══ RECORDS FOR PROCESSING

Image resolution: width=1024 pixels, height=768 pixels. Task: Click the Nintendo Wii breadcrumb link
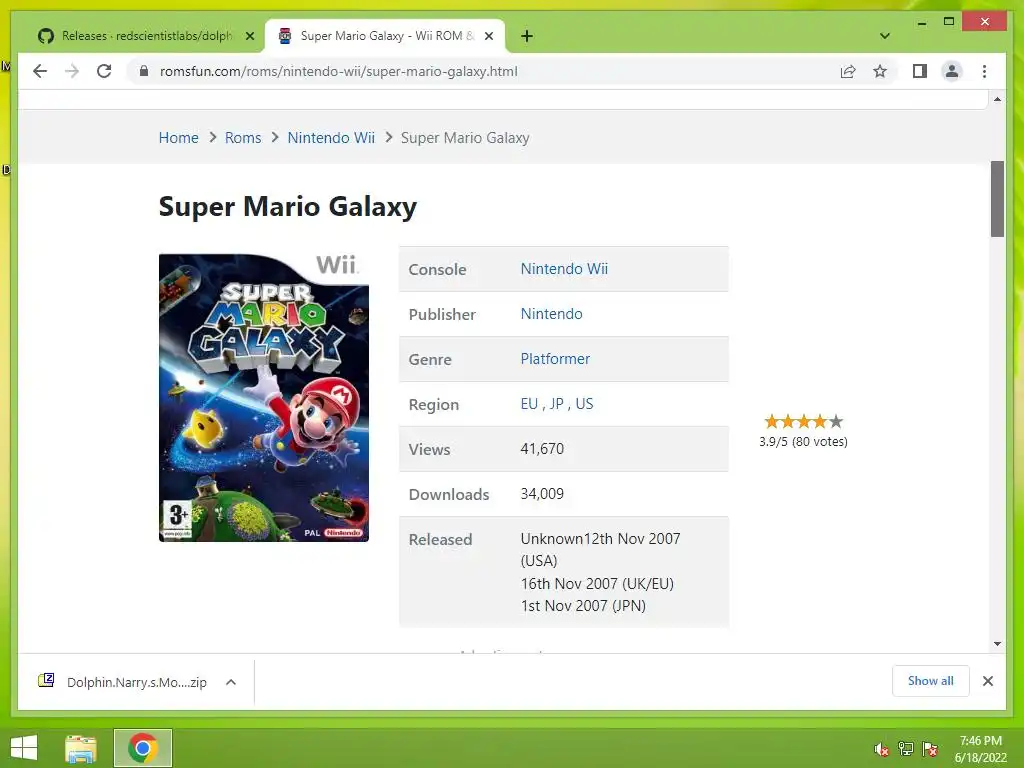331,138
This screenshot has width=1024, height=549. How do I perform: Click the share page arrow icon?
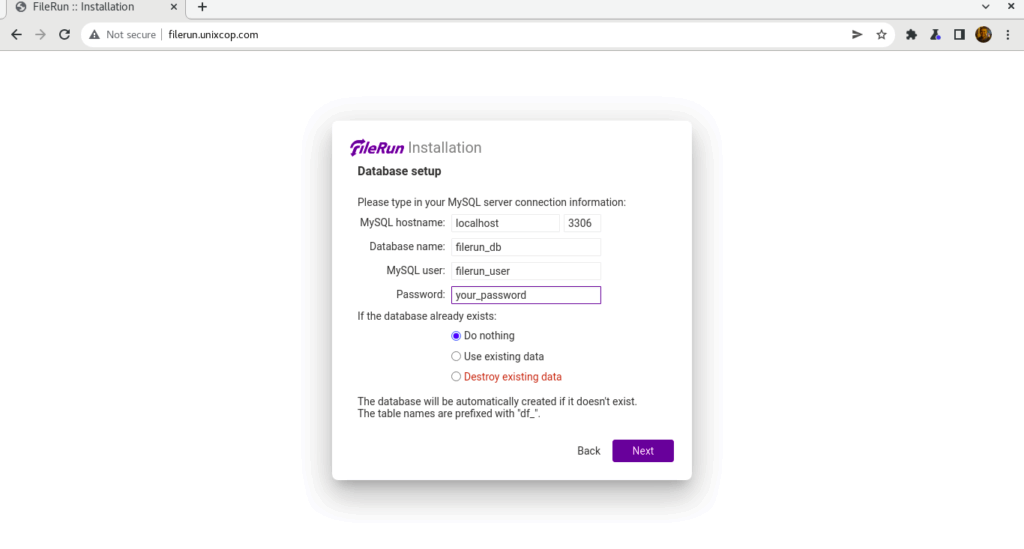857,35
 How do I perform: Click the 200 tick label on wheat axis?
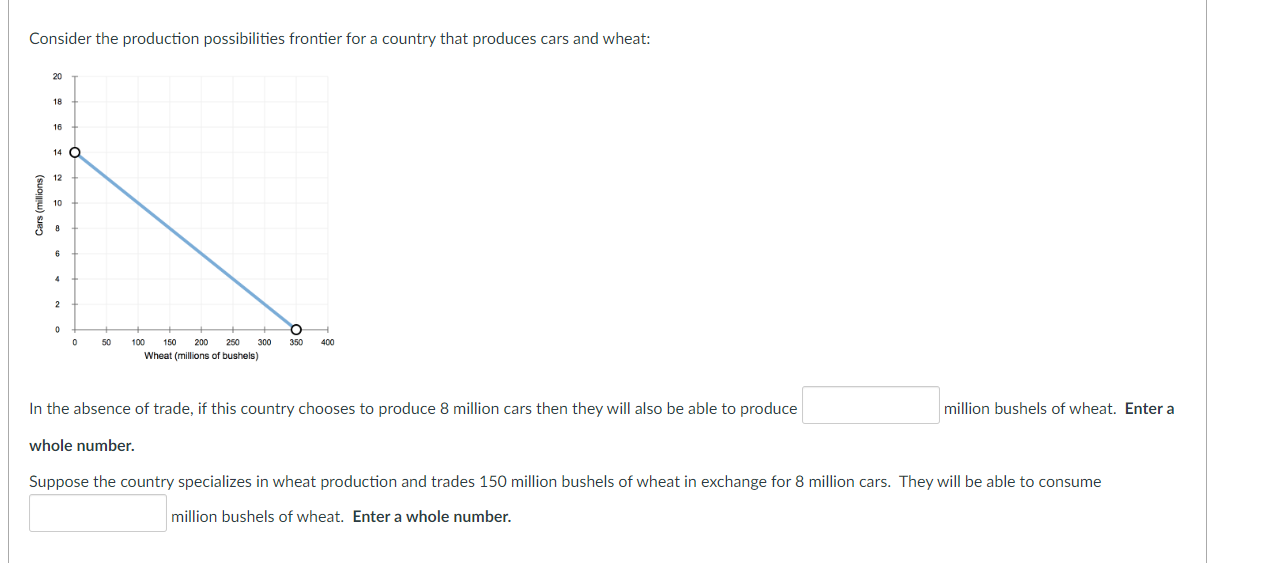coord(201,343)
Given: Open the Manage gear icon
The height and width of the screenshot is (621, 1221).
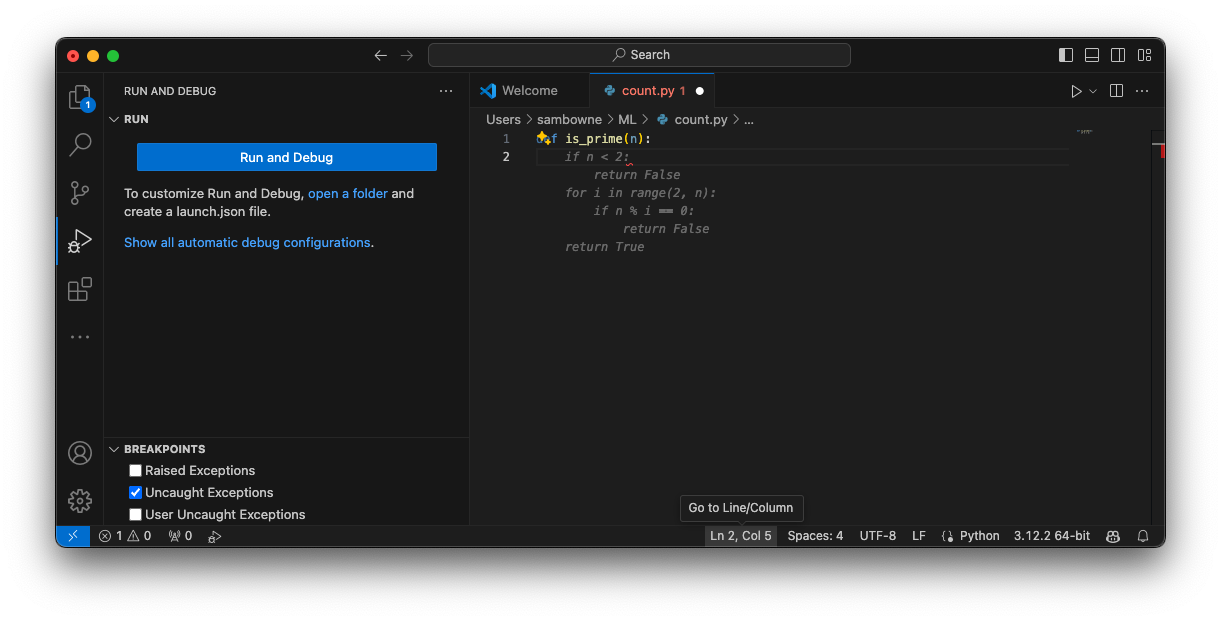Looking at the screenshot, I should tap(80, 500).
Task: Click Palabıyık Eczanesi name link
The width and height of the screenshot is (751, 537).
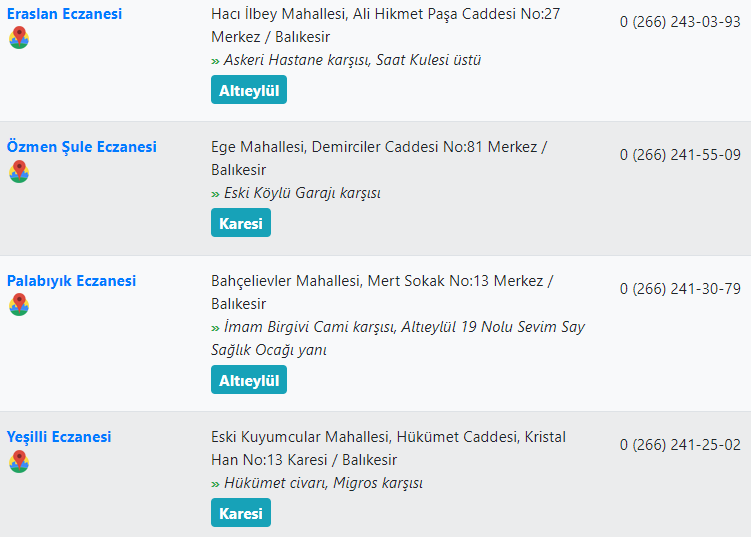Action: click(x=71, y=281)
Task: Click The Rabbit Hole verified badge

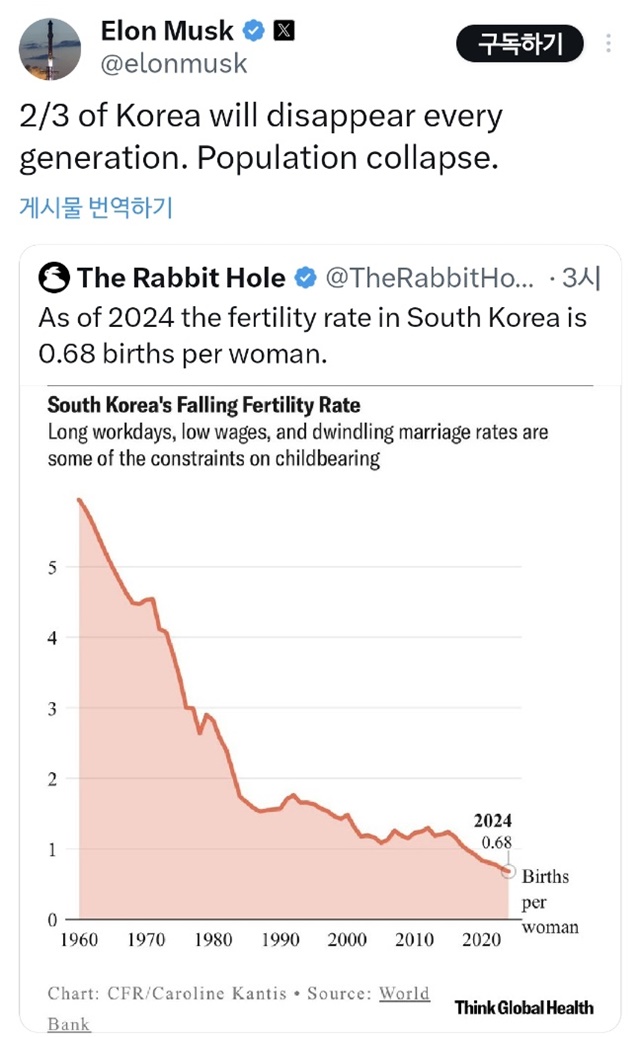Action: coord(305,277)
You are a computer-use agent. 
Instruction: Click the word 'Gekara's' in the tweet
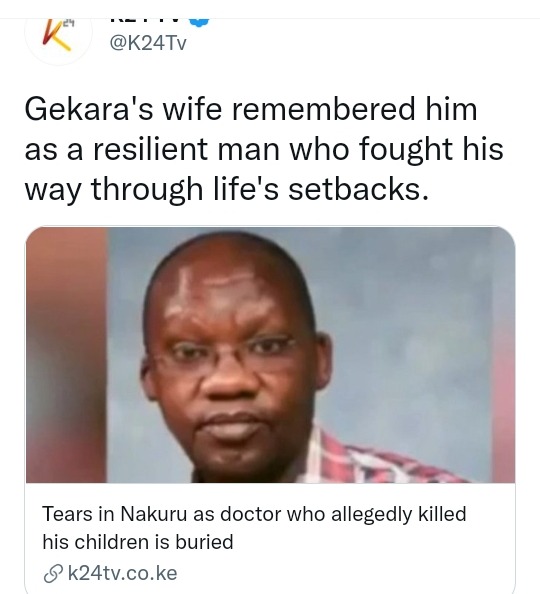click(x=89, y=109)
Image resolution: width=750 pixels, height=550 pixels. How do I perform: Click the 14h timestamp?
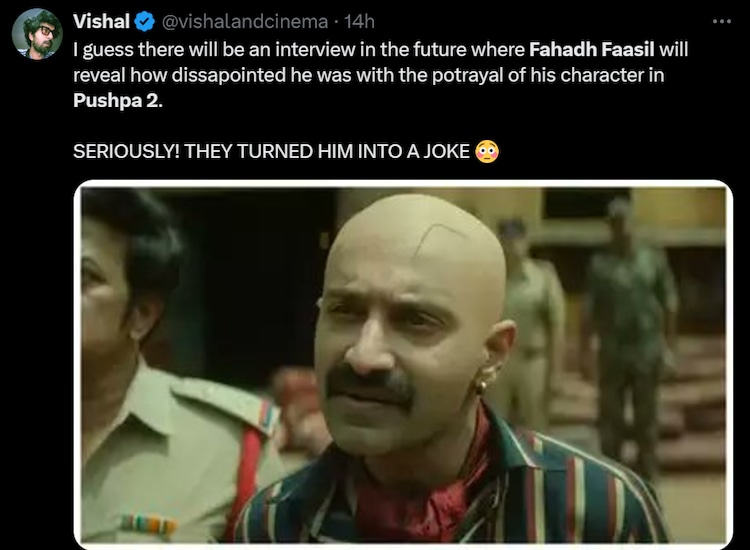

════

[WHAT TO PRODUCE] Once the pictures are set aside, write out each record exactly.

[TASK ANSWER]
Image resolution: width=1024 pixels, height=768 pixels. Task: Click the Nintendo Wii breadcrumb link
331,138
This screenshot has width=1024, height=549. How do I perform: Click the share page arrow icon?
857,35
 How do I perform: Click the 200 tick label on wheat axis?
coord(201,343)
Given: Open the Manage gear icon
The height and width of the screenshot is (621, 1221).
Looking at the screenshot, I should tap(80, 500).
Task: Click Palabıyık Eczanesi name link
The width and height of the screenshot is (751, 537).
Action: click(x=71, y=281)
Task: Click The Rabbit Hole verified badge

Action: coord(305,277)
You are a computer-use agent. 
Instruction: Click the word 'Gekara's' in the tweet
click(x=89, y=109)
Image resolution: width=750 pixels, height=550 pixels. How do I perform: Click the 14h timestamp?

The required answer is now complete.